DKMS fails to recompile NVIDIA drivers on kernel update

I am using Fedora 28, Gnome3. Lately after every kernel update (and kernel updates seem to happen on a weekly basis at least) dkms fails to auto-compile the NVIDIA driver. So I have to switch back to previous kernel, do systemctl set-default, reboot, re-install driver, systemctl set-default, reboot and then everything is back. Today when the I've updated my system, I've notice the error on the driver mentioning something related to driver 396.24. That's strange, because I am using the latest NVIDIA driver 410.66. But when I look into /var/lib/dkms/nvidia, I see the following:

[xxx@yyy ~]$ ll /var/lib/dkms/nvidia/
total 16
drwxr-xr-x. 4 root root 4096 Oct 24 19:19 .
drwxr-xr-x. 3 root root 4096 May 31 00:02 ..
drwxr-xr-x. 6 root root 4096 Sep 23 18:01 396.24
drwxr-xr-x. 3 root root 4096 Oct 24 19:19 410.66
lrwxrwxrwx. 1 root root   37 May 31 00:03 kernel-4.16.12-300.fc28.x86_64-x86_64 -> 396.24/4.16.12-300.fc28.x86_64/x86_64
lrwxrwxrwx. 1 root root   37 Jun 12 23:04 kernel-4.16.14-300.fc28.x86_64-x86_64 -> 396.24/4.16.14-300.fc28.x86_64/x86_64
lrwxrwxrwx. 1 root root   37 Jun 21 01:27 kernel-4.16.16-300.fc28.x86_64-x86_64 -> 396.24/4.16.16-300.fc28.x86_64/x86_64
lrwxrwxrwx. 1 root root   37 Oct 24 19:19 kernel-4.18.16-200.fc28.x86_64-x86_64 -> 410.66/4.18.16-200.fc28.x86_64/x86_64

So, it looks like only the latest kernel is pointing to the newest driver, which is strange since it's been a few kernel updates since I am using 410.

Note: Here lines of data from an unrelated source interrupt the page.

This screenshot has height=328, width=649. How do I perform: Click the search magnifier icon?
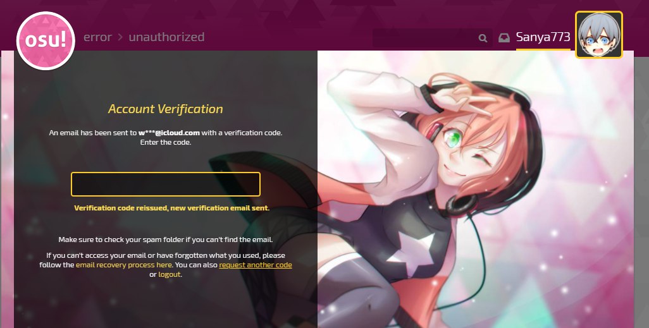(483, 38)
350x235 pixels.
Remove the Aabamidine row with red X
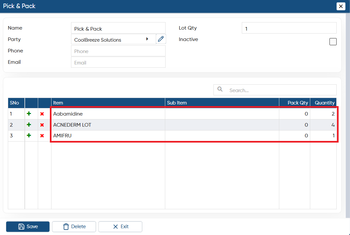click(x=42, y=114)
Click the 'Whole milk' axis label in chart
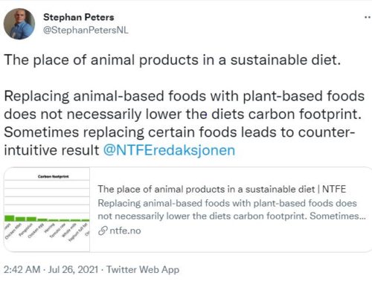 [69, 230]
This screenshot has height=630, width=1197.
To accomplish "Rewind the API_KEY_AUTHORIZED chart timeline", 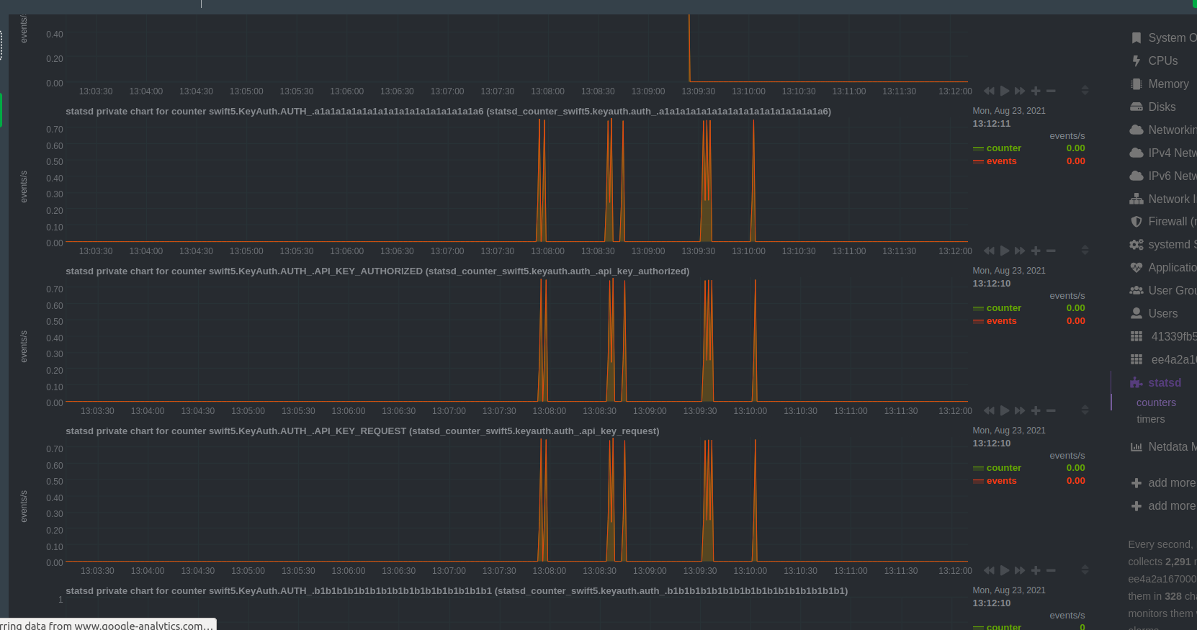I will pyautogui.click(x=989, y=410).
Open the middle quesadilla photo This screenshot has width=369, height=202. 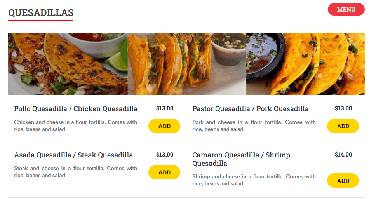click(x=187, y=64)
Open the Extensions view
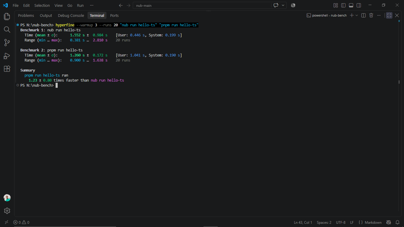 7,69
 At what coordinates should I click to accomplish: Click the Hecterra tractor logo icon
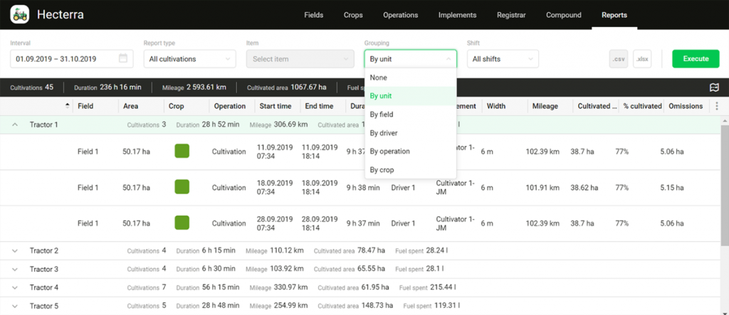19,14
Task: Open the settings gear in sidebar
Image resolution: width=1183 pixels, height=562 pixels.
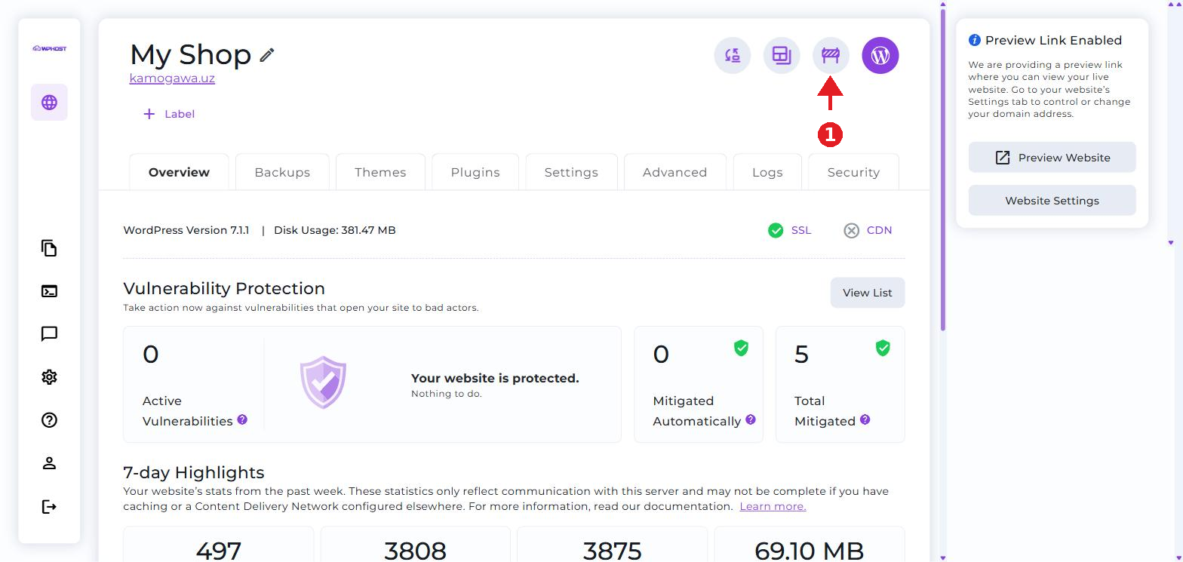Action: [49, 377]
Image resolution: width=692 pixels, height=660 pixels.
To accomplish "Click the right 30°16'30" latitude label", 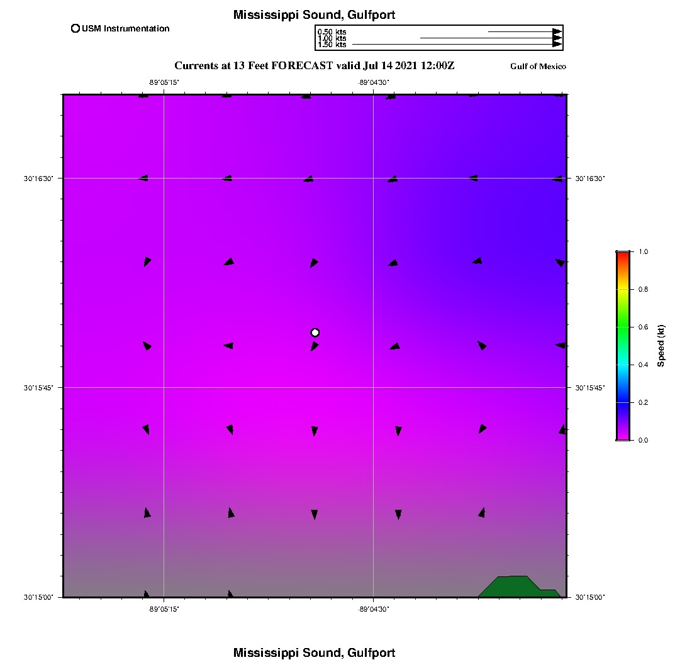I will pos(589,179).
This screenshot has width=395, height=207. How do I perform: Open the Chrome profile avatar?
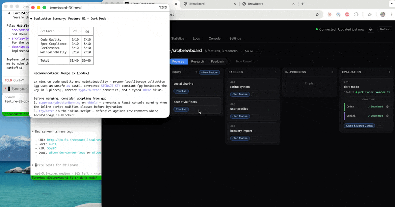382,15
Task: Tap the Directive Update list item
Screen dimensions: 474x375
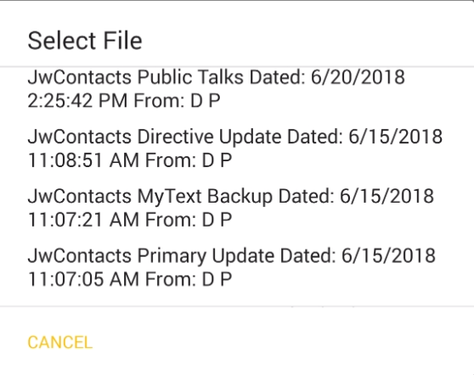Action: click(237, 148)
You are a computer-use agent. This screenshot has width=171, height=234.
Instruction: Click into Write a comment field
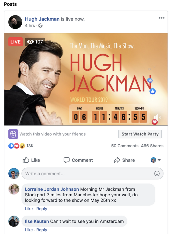click(92, 173)
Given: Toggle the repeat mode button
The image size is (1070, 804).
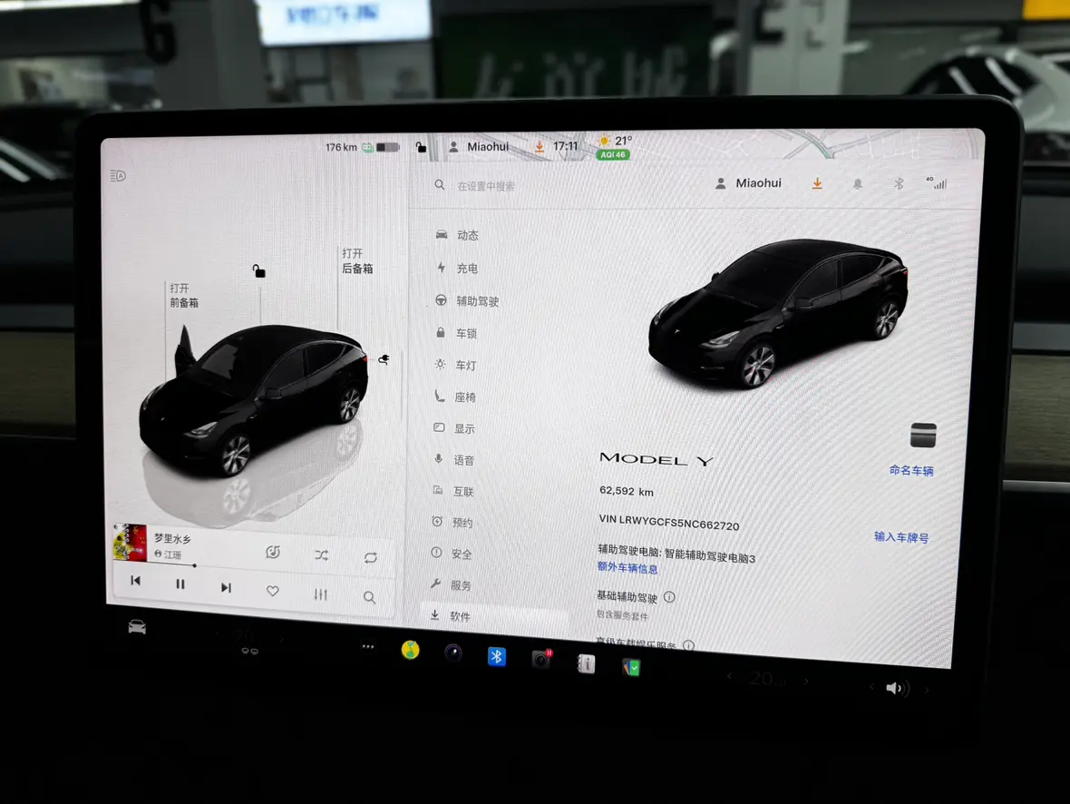Looking at the screenshot, I should pyautogui.click(x=370, y=557).
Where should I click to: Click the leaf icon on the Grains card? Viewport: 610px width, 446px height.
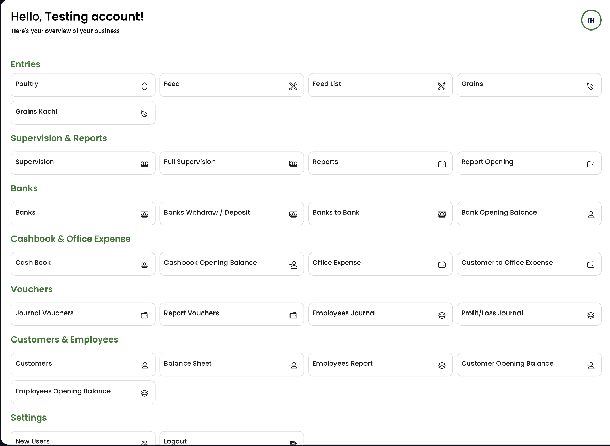pyautogui.click(x=591, y=86)
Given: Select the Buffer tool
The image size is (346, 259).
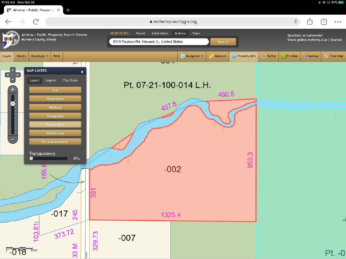Looking at the screenshot, I should pos(269,56).
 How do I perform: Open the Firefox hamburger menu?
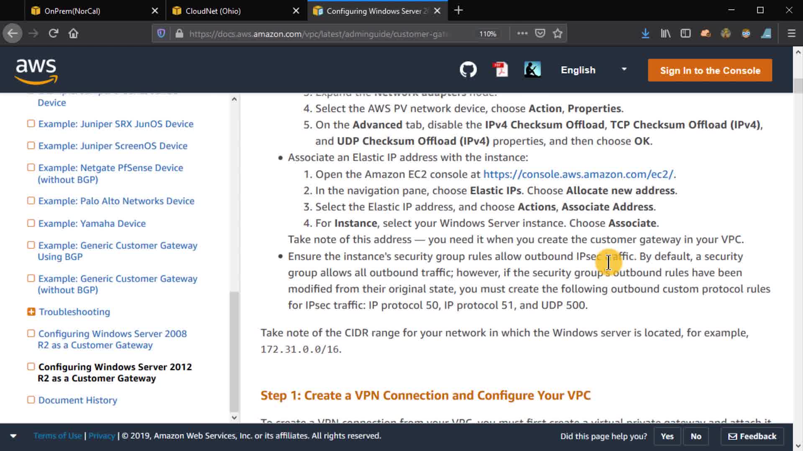pyautogui.click(x=791, y=33)
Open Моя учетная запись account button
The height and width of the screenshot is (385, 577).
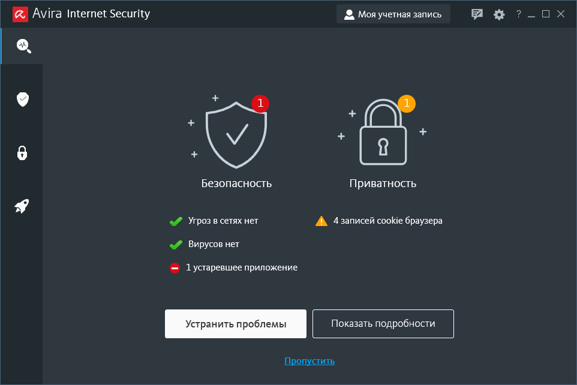tap(393, 14)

Any idea what might be wrong?

I haven't found dkms that reliable. It has happened a few times that the PC ended up black and you have to boot with kernel parameters "nomodeset" and/or "3" and remove the dkms links manually and recompile.

johanh gravatar imagejohanh ( 2018-10-25 01:11:32 -0500 )edit

But which link is correct and which one not? Would it actually be a good idea to boot into each kernel and compile driver 410.66, therefore removing 396.24 entirely?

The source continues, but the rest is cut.